***** Materials provided *****

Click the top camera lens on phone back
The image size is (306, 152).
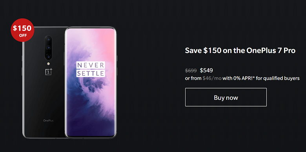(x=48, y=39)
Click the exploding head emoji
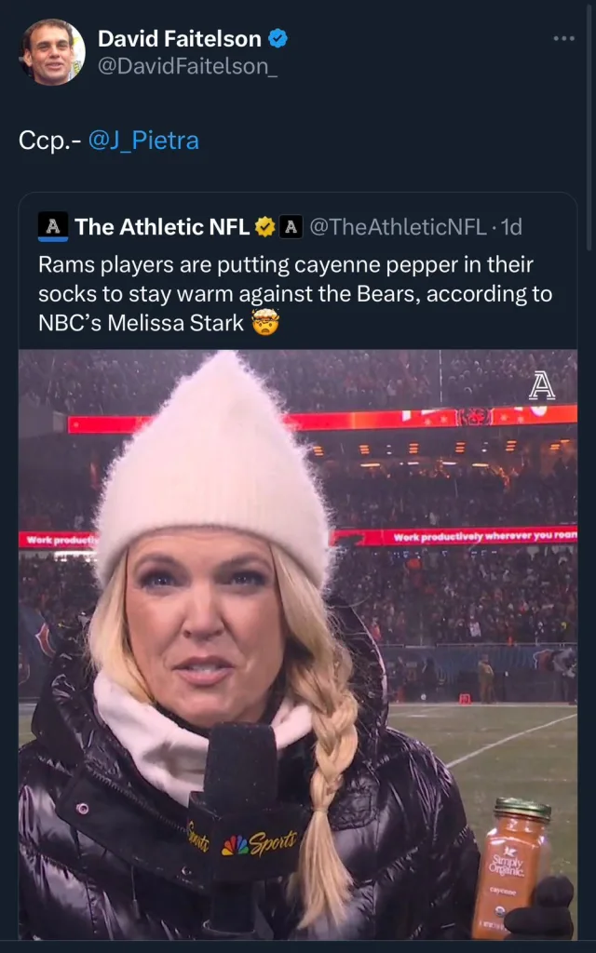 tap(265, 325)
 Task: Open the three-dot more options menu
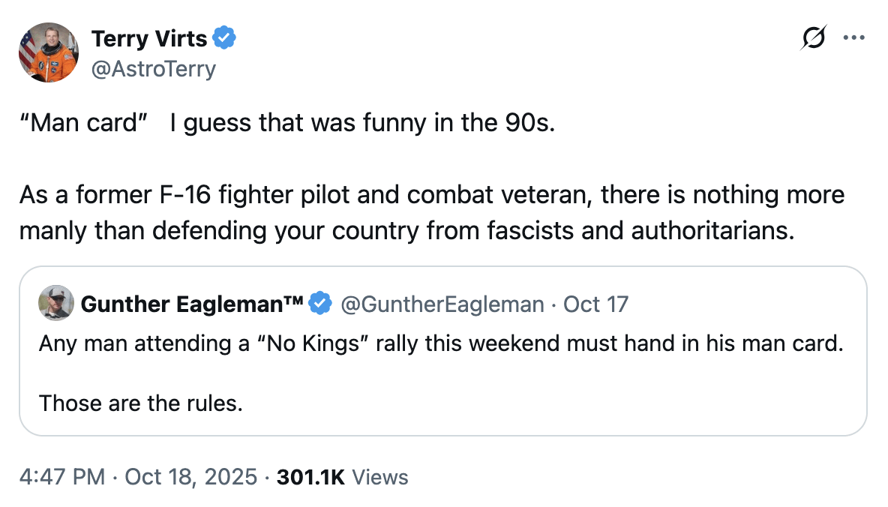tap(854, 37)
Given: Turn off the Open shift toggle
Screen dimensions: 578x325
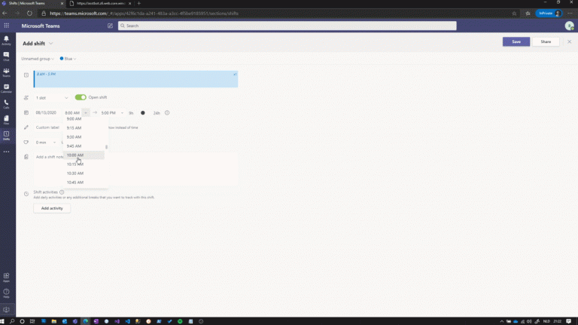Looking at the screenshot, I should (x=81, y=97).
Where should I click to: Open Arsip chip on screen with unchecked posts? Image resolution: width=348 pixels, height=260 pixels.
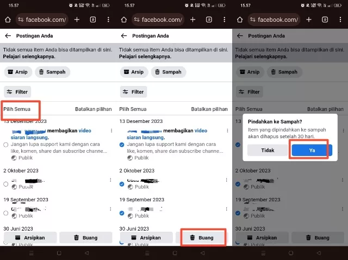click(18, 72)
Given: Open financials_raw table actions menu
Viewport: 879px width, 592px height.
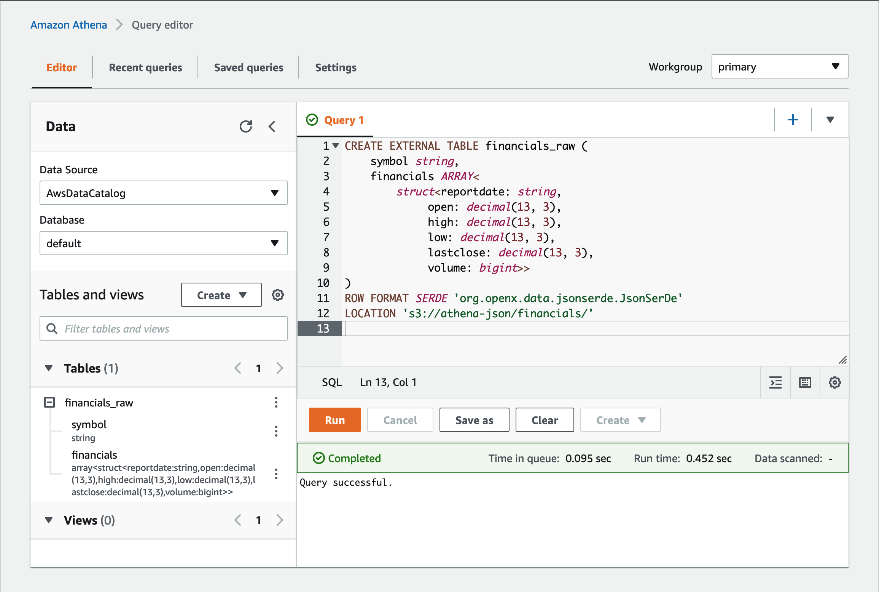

*****

> [Exercise directions] Copy out the listing above with every "menu" swapped for "panel" and nothing else altered. Leave out the pictures.

> [Correct response]
Click the top camera lens on phone back
The image size is (306, 152).
(x=48, y=39)
Click the exploding head emoji
 tap(265, 325)
 Task: Open the three-dot more options panel
tap(854, 37)
Given: Turn off the Open shift toggle
Screen dimensions: 578x325
Looking at the screenshot, I should (x=81, y=97).
Where should I click to: Open Arsip chip on screen with unchecked posts? Image resolution: width=348 pixels, height=260 pixels.
click(18, 72)
Given: Open financials_raw table actions panel
Viewport: 879px width, 592px height.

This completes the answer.